- EXERCISE INSTRUCTIONS -
One part of the entries below is wanted: the lines from the one containing "Decoração (122, 835)" through the one containing "FAQs (124, 2057)". Write those out exactly and nothing else.

[Start of section]

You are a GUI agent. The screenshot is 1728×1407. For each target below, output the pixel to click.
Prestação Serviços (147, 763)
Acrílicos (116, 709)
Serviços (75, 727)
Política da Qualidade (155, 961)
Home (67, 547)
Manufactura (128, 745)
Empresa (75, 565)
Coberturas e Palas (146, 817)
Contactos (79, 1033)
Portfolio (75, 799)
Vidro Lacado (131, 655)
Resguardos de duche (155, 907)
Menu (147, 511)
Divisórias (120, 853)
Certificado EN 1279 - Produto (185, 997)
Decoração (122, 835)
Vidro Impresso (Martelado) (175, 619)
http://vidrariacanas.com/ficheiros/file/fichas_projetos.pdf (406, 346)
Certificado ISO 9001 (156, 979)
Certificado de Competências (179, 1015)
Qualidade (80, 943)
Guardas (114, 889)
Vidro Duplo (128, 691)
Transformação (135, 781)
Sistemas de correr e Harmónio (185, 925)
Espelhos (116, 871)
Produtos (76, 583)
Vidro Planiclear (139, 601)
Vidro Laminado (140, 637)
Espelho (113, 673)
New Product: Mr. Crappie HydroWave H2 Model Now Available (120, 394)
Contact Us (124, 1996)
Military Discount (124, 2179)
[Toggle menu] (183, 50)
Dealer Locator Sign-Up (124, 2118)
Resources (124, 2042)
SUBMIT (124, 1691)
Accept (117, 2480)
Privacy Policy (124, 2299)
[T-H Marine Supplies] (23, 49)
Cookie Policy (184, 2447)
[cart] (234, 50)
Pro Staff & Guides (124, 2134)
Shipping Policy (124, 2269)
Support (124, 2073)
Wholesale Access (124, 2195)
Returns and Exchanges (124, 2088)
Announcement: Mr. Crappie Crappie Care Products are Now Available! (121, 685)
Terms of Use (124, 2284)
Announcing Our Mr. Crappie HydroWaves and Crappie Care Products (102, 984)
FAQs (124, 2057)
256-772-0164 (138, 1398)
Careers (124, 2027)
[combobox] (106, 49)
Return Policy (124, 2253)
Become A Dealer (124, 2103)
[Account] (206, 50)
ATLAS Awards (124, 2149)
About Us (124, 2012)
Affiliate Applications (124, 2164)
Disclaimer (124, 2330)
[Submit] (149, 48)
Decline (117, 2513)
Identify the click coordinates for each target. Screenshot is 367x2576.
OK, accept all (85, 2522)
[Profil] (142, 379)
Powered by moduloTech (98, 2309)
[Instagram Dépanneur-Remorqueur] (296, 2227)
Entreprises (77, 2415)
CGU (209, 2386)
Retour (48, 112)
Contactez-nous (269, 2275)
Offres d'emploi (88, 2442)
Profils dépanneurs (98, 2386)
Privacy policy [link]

[End of section]

- TASK RESPONSE -
Decoração (122, 835)
Vidro Impresso (Martelado) (175, 619)
http://vidrariacanas.com/ficheiros/file/fichas_projetos.pdf (406, 346)
Certificado ISO 9001 (156, 979)
Certificado de Competências (179, 1015)
Qualidade (80, 943)
Guardas (114, 889)
Vidro Duplo (128, 691)
Transformação (135, 781)
Sistemas de correr e Harmónio (185, 925)
Espelhos (116, 871)
Produtos (76, 583)
Vidro Planiclear (139, 601)
Vidro Laminado (140, 637)
Espelho (113, 673)
New Product: Mr. Crappie HydroWave H2 Model Now Available (120, 394)
Contact Us (124, 1996)
Military Discount (124, 2179)
[Toggle menu] (183, 50)
Dealer Locator Sign-Up (124, 2118)
Resources (124, 2042)
SUBMIT (124, 1691)
Accept (117, 2480)
Privacy Policy (124, 2299)
[T-H Marine Supplies] (23, 49)
Cookie Policy (184, 2447)
[cart] (234, 50)
Pro Staff & Guides (124, 2134)
Shipping Policy (124, 2269)
Support (124, 2073)
Wholesale Access (124, 2195)
Returns and Exchanges (124, 2088)
Announcement: Mr. Crappie Crappie Care Products are Now Available! (121, 685)
Terms of Use (124, 2284)
Announcing Our Mr. Crappie HydroWaves and Crappie Care Products (102, 984)
FAQs (124, 2057)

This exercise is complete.